On March 11, 2019, 7:14 p.m., Benno Evers wrote:
> 
> -----------------------------------------------------------
> This is an automatically generated e-mail. To reply, visit:
> https://reviews.apache.org/r/70116/
> -----------------------------------------------------------
> 
> (Updated March 11, 2019, 7:14 p.m.)
> 
> 
> Review request for mesos, Gastón Kleiman, Greg Mann, and Joseph Wu.
> 
> 
> Bugs: MESOS-8241
>     https://issues.apache.org/jira/browse/MESOS-8241
> 
> 
> Repository: mesos
> 
> 
> Description
> -------
> 
> This commit adds additional metrics counting the
> number of operations in each state.
> 
> Unit tests are added in the subsequent commit.

= Direction A =
Reproduce the entries verbatim, starting at the first entry and ending at the line that contains "will [80, 1490].".

= Data for this task =
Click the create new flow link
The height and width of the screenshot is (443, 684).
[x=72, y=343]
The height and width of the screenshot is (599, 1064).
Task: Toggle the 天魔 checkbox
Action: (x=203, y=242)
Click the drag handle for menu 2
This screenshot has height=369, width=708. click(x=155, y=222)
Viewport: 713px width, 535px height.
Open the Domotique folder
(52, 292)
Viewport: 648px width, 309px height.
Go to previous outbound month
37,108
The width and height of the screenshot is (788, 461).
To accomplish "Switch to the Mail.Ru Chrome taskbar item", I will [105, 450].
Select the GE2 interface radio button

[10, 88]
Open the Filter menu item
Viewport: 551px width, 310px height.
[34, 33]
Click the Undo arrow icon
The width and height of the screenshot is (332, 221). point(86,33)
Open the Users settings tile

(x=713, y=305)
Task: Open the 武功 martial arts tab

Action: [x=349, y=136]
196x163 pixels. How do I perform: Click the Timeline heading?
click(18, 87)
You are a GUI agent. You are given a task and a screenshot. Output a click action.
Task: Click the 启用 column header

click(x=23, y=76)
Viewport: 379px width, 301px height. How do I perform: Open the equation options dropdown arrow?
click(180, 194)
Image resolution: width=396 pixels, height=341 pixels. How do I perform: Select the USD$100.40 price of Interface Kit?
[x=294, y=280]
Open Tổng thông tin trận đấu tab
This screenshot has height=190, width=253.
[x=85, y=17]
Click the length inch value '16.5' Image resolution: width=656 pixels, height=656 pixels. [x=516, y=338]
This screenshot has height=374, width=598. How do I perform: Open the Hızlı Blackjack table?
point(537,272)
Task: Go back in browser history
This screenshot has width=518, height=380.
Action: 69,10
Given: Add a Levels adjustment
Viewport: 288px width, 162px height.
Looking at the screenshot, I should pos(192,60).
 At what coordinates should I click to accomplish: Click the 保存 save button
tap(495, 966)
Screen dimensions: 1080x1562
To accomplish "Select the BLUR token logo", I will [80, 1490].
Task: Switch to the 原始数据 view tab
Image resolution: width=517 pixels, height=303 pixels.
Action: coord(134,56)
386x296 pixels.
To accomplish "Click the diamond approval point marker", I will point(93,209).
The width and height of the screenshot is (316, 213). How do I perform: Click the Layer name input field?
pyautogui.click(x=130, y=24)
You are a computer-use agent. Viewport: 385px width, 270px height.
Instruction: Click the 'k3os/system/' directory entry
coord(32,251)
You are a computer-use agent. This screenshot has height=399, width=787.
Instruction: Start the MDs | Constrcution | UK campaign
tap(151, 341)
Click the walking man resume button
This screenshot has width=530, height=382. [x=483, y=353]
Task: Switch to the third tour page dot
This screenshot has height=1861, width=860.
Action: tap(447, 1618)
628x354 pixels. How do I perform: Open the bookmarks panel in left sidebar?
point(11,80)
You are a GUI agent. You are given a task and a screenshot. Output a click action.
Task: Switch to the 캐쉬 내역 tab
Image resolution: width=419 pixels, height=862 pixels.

= Direction B =
In the review e-mail, list every person named in the review request line.

= Task solution A =
Click the create new flow link
The height and width of the screenshot is (443, 684).
[x=72, y=343]
The height and width of the screenshot is (599, 1064).
Task: Toggle the 天魔 checkbox
Action: (x=203, y=242)
Click the drag handle for menu 2
This screenshot has height=369, width=708. click(x=155, y=222)
Viewport: 713px width, 535px height.
Open the Domotique folder
(52, 292)
Viewport: 648px width, 309px height.
Go to previous outbound month
37,108
The width and height of the screenshot is (788, 461).
To accomplish "Switch to the Mail.Ru Chrome taskbar item", I will [105, 450].
Select the GE2 interface radio button

[10, 88]
Open the Filter menu item
Viewport: 551px width, 310px height.
[34, 33]
Click the Undo arrow icon
The width and height of the screenshot is (332, 221). point(86,33)
Open the Users settings tile

(x=713, y=305)
Task: Open the 武功 martial arts tab

Action: [x=349, y=136]
196x163 pixels. How do I perform: Click the Timeline heading?
click(18, 87)
You are a GUI agent. You are given a task and a screenshot. Output a click action.
Task: Click the 启用 column header

click(x=23, y=76)
Viewport: 379px width, 301px height. How do I perform: Open the equation options dropdown arrow?
click(180, 194)
Image resolution: width=396 pixels, height=341 pixels. How do I perform: Select the USD$100.40 price of Interface Kit?
[x=294, y=280]
Open Tổng thông tin trận đấu tab
This screenshot has height=190, width=253.
[x=85, y=17]
Click the length inch value '16.5' Image resolution: width=656 pixels, height=656 pixels. [x=516, y=338]
This screenshot has height=374, width=598. How do I perform: Open the Hızlı Blackjack table?
point(537,272)
Task: Go back in browser history
This screenshot has width=518, height=380.
Action: 69,10
Given: Add a Levels adjustment
Viewport: 288px width, 162px height.
Looking at the screenshot, I should pos(192,60).
 At what coordinates should I click to accomplish: Click the 保存 save button
tap(495, 966)
Screen dimensions: 1080x1562
To accomplish "Select the BLUR token logo", I will [80, 1490].

= Task solution B =
Gastón Kleiman
Greg Mann
Joseph Wu